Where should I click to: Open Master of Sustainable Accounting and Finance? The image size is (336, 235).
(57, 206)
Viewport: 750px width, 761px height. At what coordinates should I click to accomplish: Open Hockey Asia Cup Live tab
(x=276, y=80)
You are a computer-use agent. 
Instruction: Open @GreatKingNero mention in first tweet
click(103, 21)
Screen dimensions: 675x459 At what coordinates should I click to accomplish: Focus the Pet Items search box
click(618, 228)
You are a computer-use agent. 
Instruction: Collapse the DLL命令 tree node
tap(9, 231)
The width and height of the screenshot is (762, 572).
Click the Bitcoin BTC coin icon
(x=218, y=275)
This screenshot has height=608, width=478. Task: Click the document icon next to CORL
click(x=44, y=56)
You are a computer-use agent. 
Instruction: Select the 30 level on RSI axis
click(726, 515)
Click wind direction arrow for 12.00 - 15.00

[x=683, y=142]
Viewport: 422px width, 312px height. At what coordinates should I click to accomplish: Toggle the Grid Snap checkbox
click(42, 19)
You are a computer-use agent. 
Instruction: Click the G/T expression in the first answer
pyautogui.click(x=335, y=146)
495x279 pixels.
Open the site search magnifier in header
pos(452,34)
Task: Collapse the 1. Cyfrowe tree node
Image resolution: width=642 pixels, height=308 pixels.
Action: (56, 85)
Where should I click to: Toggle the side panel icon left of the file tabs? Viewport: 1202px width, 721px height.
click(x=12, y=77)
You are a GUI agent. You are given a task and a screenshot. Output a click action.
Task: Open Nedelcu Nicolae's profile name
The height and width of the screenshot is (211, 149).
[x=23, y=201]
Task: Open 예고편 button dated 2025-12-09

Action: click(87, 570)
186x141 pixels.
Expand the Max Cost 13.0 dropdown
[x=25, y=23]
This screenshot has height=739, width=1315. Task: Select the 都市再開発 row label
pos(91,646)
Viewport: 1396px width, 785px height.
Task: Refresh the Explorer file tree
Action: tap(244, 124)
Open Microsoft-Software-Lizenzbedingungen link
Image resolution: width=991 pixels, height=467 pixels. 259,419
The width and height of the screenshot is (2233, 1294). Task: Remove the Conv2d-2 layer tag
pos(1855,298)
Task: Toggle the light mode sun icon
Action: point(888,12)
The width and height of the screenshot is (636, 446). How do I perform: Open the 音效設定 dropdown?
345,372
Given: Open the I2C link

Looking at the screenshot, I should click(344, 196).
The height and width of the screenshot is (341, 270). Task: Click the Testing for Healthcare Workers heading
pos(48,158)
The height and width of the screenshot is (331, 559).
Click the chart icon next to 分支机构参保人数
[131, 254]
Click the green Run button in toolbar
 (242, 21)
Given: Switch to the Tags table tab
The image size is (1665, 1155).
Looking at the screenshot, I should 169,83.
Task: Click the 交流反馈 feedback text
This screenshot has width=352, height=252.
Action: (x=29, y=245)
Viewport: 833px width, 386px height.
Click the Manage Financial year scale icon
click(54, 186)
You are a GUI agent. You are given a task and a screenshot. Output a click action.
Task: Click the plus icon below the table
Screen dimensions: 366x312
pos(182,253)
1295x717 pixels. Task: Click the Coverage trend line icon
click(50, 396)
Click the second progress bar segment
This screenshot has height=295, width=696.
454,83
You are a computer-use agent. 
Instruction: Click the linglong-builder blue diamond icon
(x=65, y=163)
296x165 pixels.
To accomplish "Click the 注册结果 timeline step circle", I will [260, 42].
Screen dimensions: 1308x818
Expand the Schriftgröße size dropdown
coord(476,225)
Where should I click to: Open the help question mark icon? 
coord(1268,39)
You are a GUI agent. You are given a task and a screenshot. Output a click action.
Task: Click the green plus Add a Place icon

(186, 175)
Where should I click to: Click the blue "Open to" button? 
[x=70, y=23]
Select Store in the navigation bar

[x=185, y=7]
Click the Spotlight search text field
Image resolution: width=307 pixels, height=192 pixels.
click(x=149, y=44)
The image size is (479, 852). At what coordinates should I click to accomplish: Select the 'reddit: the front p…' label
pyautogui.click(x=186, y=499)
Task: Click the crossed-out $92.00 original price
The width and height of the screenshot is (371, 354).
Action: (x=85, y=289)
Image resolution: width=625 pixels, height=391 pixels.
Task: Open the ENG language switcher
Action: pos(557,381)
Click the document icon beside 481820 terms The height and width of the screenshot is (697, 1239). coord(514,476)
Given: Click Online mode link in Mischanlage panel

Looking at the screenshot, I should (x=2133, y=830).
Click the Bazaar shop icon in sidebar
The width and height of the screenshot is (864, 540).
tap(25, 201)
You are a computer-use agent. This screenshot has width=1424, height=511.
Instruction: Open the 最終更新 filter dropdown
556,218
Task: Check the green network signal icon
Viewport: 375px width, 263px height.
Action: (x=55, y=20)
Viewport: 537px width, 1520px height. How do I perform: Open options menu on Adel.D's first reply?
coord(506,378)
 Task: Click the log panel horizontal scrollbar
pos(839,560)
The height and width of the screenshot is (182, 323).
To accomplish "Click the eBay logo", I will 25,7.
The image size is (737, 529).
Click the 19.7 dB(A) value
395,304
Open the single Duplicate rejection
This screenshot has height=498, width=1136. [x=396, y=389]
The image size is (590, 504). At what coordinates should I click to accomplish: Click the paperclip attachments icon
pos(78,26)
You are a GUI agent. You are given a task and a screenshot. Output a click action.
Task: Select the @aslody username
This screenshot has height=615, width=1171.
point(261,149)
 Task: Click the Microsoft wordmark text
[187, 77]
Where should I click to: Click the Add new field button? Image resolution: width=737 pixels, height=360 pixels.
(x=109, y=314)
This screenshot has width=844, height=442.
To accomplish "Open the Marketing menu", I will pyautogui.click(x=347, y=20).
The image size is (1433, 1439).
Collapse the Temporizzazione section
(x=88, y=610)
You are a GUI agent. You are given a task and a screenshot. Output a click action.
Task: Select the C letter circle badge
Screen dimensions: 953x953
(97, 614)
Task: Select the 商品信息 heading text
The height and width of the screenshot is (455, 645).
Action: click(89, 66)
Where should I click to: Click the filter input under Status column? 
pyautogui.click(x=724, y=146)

+===+

Copy all of the records above line for line, with no changes.

Task solution >>
Where should I click to: Open Master of Sustainable Accounting and Finance? The image size is (336, 235).
(57, 206)
Viewport: 750px width, 761px height. At what coordinates should I click to accomplish: Open Hockey Asia Cup Live tab
(x=276, y=80)
You are a computer-use agent. 
Instruction: Open @GreatKingNero mention in first tweet
click(103, 21)
Screen dimensions: 675x459 At what coordinates should I click to accomplish: Focus the Pet Items search box
click(618, 228)
You are a computer-use agent. 
Instruction: Collapse the DLL命令 tree node
tap(9, 231)
The width and height of the screenshot is (762, 572).
Click the Bitcoin BTC coin icon
(x=218, y=275)
This screenshot has height=608, width=478. Task: Click the document icon next to CORL
click(x=44, y=56)
You are a computer-use agent. 
Instruction: Select the 30 level on RSI axis
click(726, 515)
Click wind direction arrow for 12.00 - 15.00

[x=683, y=142]
Viewport: 422px width, 312px height. At what coordinates should I click to accomplish: Toggle the Grid Snap checkbox
click(42, 19)
You are a computer-use agent. 
Instruction: Click the G/T expression in the first answer
pyautogui.click(x=335, y=146)
495x279 pixels.
Open the site search magnifier in header
pos(452,34)
Task: Collapse the 1. Cyfrowe tree node
Image resolution: width=642 pixels, height=308 pixels.
Action: (56, 85)
Where should I click to: Toggle the side panel icon left of the file tabs? Viewport: 1202px width, 721px height.
click(x=12, y=77)
You are a GUI agent. You are given a task and a screenshot. Output a click action.
Task: Open Nedelcu Nicolae's profile name
The height and width of the screenshot is (211, 149).
[x=23, y=201]
Task: Open 예고편 button dated 2025-12-09

Action: click(87, 570)
186x141 pixels.
Expand the Max Cost 13.0 dropdown
[x=25, y=23]
This screenshot has height=739, width=1315. Task: Select the 都市再開発 row label
pos(91,646)
Viewport: 1396px width, 785px height.
Task: Refresh the Explorer file tree
Action: tap(244, 124)
Open Microsoft-Software-Lizenzbedingungen link
Image resolution: width=991 pixels, height=467 pixels. 259,419
The width and height of the screenshot is (2233, 1294). Task: Remove the Conv2d-2 layer tag
pos(1855,298)
Task: Toggle the light mode sun icon
Action: point(888,12)
The width and height of the screenshot is (636, 446). How do I perform: Open the 音效設定 dropdown?
345,372
Given: Open the I2C link

Looking at the screenshot, I should click(344, 196).
The height and width of the screenshot is (341, 270). Task: Click the Testing for Healthcare Workers heading
pos(48,158)
The height and width of the screenshot is (331, 559).
Click the chart icon next to 分支机构参保人数
[131, 254]
Click the green Run button in toolbar
 (242, 21)
Given: Switch to the Tags table tab
The image size is (1665, 1155).
Looking at the screenshot, I should 169,83.
Task: Click the 交流反馈 feedback text
This screenshot has width=352, height=252.
Action: (x=29, y=245)
Viewport: 833px width, 386px height.
Click the Manage Financial year scale icon
click(54, 186)
You are a GUI agent. You are given a task and a screenshot. Output a click action.
Task: Click the plus icon below the table
Screen dimensions: 366x312
pos(182,253)
1295x717 pixels. Task: Click the Coverage trend line icon
click(50, 396)
Click the second progress bar segment
This screenshot has height=295, width=696.
454,83
You are a computer-use agent. 
Instruction: Click the linglong-builder blue diamond icon
(x=65, y=163)
296x165 pixels.
To accomplish "Click the 注册结果 timeline step circle", I will [260, 42].
Screen dimensions: 1308x818
Expand the Schriftgröße size dropdown
coord(476,225)
Where should I click to: Open the help question mark icon? 
coord(1268,39)
You are a GUI agent. You are given a task and a screenshot. Output a click action.
Task: Click the green plus Add a Place icon

(186, 175)
Where should I click to: Click the blue "Open to" button? 
[x=70, y=23]
Select Store in the navigation bar

[x=185, y=7]
Click the Spotlight search text field
Image resolution: width=307 pixels, height=192 pixels.
click(x=149, y=44)
The image size is (479, 852). At what coordinates should I click to accomplish: Select the 'reddit: the front p…' label
pyautogui.click(x=186, y=499)
Task: Click the crossed-out $92.00 original price
The width and height of the screenshot is (371, 354).
Action: (x=85, y=289)
Image resolution: width=625 pixels, height=391 pixels.
Task: Open the ENG language switcher
Action: pos(557,381)
Click the document icon beside 481820 terms The height and width of the screenshot is (697, 1239). coord(514,476)
Given: Click Online mode link in Mischanlage panel

Looking at the screenshot, I should (x=2133, y=830).
Click the Bazaar shop icon in sidebar
The width and height of the screenshot is (864, 540).
tap(25, 201)
You are a computer-use agent. This screenshot has width=1424, height=511.
Instruction: Open the 最終更新 filter dropdown
556,218
Task: Check the green network signal icon
Viewport: 375px width, 263px height.
Action: (x=55, y=20)
Viewport: 537px width, 1520px height. How do I perform: Open options menu on Adel.D's first reply?
coord(506,378)
 Task: Click the log panel horizontal scrollbar
pos(839,560)
The height and width of the screenshot is (182, 323).
To accomplish "Click the eBay logo", I will 25,7.
The image size is (737, 529).
Click the 19.7 dB(A) value
395,304
Open the single Duplicate rejection
This screenshot has height=498, width=1136. [x=396, y=389]
The image size is (590, 504). At what coordinates should I click to accomplish: Click the paperclip attachments icon
pos(78,26)
You are a GUI agent. You are given a task and a screenshot. Output a click action.
Task: Select the @aslody username
This screenshot has height=615, width=1171.
point(261,149)
 Task: Click the Microsoft wordmark text
[187, 77]
Where should I click to: Click the Add new field button? Image resolution: width=737 pixels, height=360 pixels.
(x=109, y=314)
This screenshot has width=844, height=442.
To accomplish "Open the Marketing menu", I will pyautogui.click(x=347, y=20).
The image size is (1433, 1439).
Collapse the Temporizzazione section
(x=88, y=610)
You are a GUI agent. You are given a task and a screenshot. Output a click action.
Task: Select the C letter circle badge
Screen dimensions: 953x953
(97, 614)
Task: Select the 商品信息 heading text
The height and width of the screenshot is (455, 645).
Action: click(89, 66)
Where should I click to: Click the filter input under Status column? 
pyautogui.click(x=724, y=146)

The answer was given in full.